> _ASSIGNED TASK_:
Copy every line from the data below in which the string "entry" can be found.

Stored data
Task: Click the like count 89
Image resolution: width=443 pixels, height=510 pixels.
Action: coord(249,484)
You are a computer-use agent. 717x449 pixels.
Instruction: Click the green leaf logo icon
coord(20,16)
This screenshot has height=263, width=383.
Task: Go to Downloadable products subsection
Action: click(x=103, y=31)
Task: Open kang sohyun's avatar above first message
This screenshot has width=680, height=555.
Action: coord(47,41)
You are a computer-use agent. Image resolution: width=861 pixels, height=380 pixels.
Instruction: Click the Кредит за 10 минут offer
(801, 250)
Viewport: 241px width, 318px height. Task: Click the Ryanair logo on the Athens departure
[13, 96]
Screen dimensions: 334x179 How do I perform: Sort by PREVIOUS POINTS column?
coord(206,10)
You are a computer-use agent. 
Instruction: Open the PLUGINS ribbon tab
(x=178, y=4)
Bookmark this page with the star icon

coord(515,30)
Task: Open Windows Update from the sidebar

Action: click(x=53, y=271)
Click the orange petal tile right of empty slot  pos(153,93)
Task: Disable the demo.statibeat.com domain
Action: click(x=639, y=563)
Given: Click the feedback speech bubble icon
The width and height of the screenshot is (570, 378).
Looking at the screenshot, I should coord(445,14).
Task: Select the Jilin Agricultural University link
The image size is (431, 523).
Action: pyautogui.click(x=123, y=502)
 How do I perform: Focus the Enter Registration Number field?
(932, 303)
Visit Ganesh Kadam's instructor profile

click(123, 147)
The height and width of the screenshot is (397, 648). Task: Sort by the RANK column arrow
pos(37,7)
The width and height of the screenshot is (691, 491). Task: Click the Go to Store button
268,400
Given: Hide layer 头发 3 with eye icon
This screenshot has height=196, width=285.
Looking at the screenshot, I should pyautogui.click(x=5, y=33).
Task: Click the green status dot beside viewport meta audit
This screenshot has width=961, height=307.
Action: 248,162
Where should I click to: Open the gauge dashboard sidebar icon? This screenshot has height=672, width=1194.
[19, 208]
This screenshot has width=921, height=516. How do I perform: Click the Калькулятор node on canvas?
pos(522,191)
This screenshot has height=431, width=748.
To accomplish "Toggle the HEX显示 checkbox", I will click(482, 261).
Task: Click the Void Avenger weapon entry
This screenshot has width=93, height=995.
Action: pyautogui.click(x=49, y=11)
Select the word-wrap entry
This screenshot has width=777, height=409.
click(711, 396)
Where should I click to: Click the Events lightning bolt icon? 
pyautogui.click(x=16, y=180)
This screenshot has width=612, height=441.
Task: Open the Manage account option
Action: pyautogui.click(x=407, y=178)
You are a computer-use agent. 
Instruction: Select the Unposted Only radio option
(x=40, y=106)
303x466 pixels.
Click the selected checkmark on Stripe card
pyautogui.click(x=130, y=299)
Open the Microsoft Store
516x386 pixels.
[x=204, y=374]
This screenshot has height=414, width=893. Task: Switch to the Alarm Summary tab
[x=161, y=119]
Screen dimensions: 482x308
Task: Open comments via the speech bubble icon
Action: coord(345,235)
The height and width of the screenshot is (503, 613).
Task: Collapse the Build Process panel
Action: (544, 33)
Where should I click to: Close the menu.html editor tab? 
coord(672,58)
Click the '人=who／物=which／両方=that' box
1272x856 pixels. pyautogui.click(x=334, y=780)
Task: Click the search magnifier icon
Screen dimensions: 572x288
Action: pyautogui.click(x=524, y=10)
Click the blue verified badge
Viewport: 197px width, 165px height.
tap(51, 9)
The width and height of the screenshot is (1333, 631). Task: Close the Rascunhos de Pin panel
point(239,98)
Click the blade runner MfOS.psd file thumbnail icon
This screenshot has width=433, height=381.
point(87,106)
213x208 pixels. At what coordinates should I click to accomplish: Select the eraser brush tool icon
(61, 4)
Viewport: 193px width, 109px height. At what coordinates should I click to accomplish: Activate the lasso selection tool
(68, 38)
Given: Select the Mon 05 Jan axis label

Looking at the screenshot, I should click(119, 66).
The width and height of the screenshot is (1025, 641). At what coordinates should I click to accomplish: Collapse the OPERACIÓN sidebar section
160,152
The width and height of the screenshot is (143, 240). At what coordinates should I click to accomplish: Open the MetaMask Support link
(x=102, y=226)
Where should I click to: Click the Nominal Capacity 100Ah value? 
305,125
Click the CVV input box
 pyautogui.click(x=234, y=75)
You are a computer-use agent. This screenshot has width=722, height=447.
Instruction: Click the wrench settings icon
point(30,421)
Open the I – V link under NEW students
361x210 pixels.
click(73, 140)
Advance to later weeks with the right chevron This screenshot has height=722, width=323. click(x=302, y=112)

> _TASK SOLUTION_:
Task: Click the Void Avenger weapon entry
Select the word-wrap entry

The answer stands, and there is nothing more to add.